Salvage mastectomy (SM) is the standard of care for patients with local recurrence (LR) after breast conservation therapy (BCT), often with immediate reconstruction. Complications of reconstruction are a concern for these patients, and long‐term data are limited. We sought to compare rates of complications requiring re‐operation (CRR) and reconstruction failure (RF) between autologous reconstruction (AR) and tissue expander/implant reconstruction (TE/I). Patients with locally recurrent breast cancer after BCT, treated with SM and immediate AR or TE/I between 2000 and 2008, were identified. CRR was defined as unplanned return to operating room for wound infection, dehiscence, necrosis (including flap, skin, or fat), hematoma, or hernia (for AR) and extrusion, leak, or capsular contracture (for TE/I). RF was defined as conversion to another reconstruction technique or to flat chest wall. This study included 103 patients with 107 reconstructions. Median follow‐up was 6.6 years. CRR and RF were significantly higher with TE/I (n = 34) compared to AR (n = 73) at 5 years (50.9% vs 25.5%; P = 0.02) and (42.1% vs 5.8%; P < 0.001).

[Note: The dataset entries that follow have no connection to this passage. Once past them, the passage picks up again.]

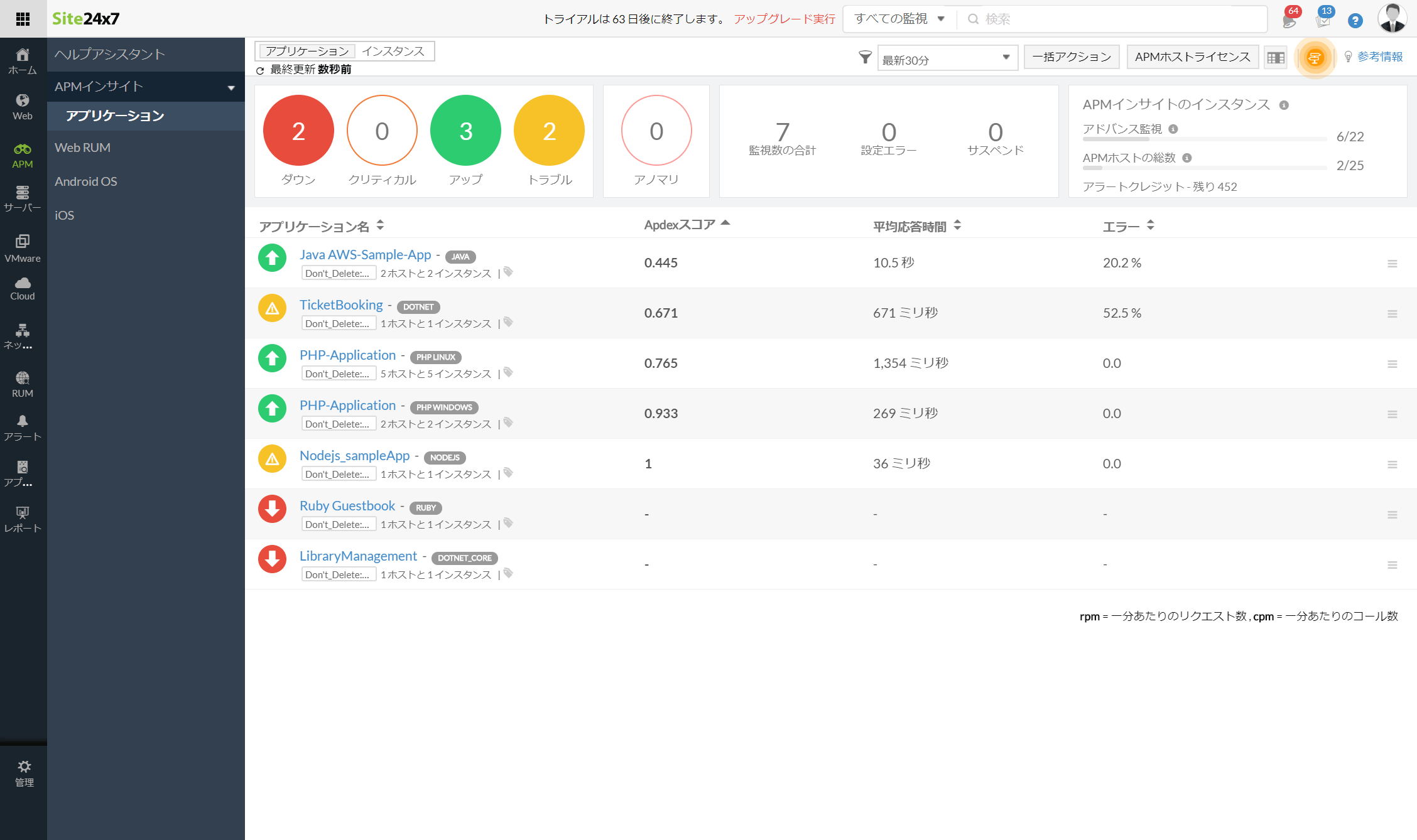Click the APMホストライセンス button
The width and height of the screenshot is (1417, 840).
tap(1192, 56)
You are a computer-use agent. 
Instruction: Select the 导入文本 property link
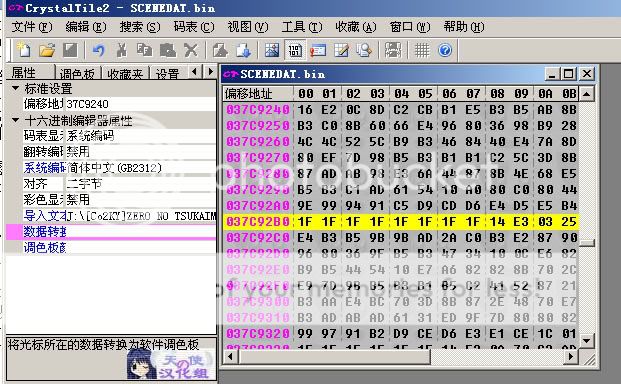pyautogui.click(x=44, y=216)
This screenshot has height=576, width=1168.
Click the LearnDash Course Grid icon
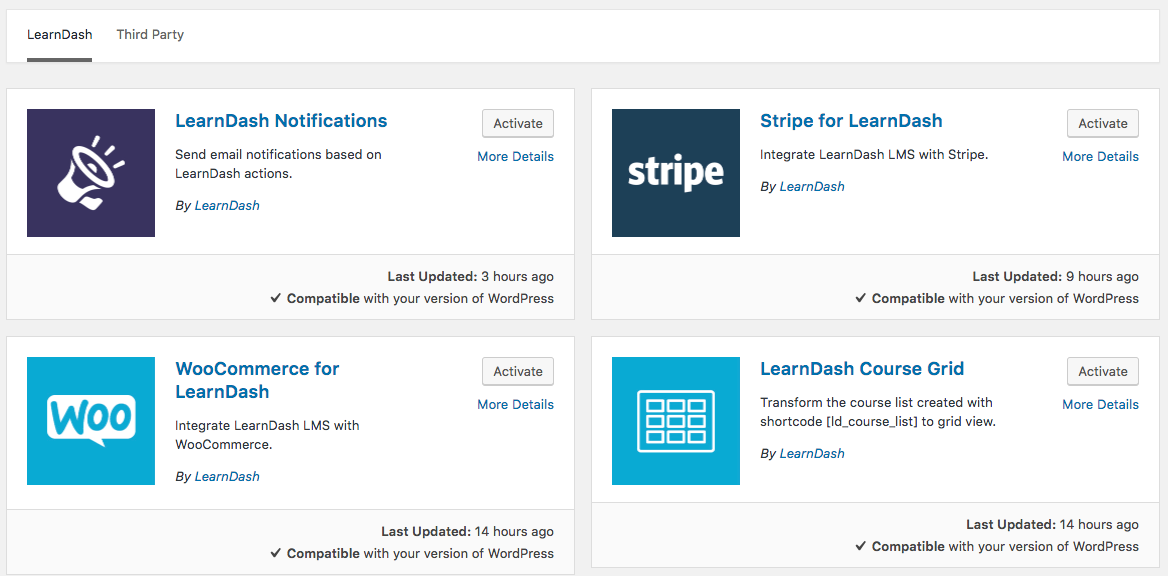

On univariate analysis (UVA), TE/I (HR = 2.14; P = 0.02) and diabetes (HR = 5.10; P = 0.007) were significant predictors for CRR. On UVA, TE/I (HR = 7.30; P < 0.001) and older age at reconstruction (HR = 1.03; P = 0.003) were significant predictors for RF. In this population of previously irradiated patients, TE/I was associated with significantly higher CRR and RF. Complications continue to occur up to 10 years after TE/I. AR should be considered in appropriately selected patients, though TE/I may remain a reasonable option in patients without high‐risk factors for surgical complications.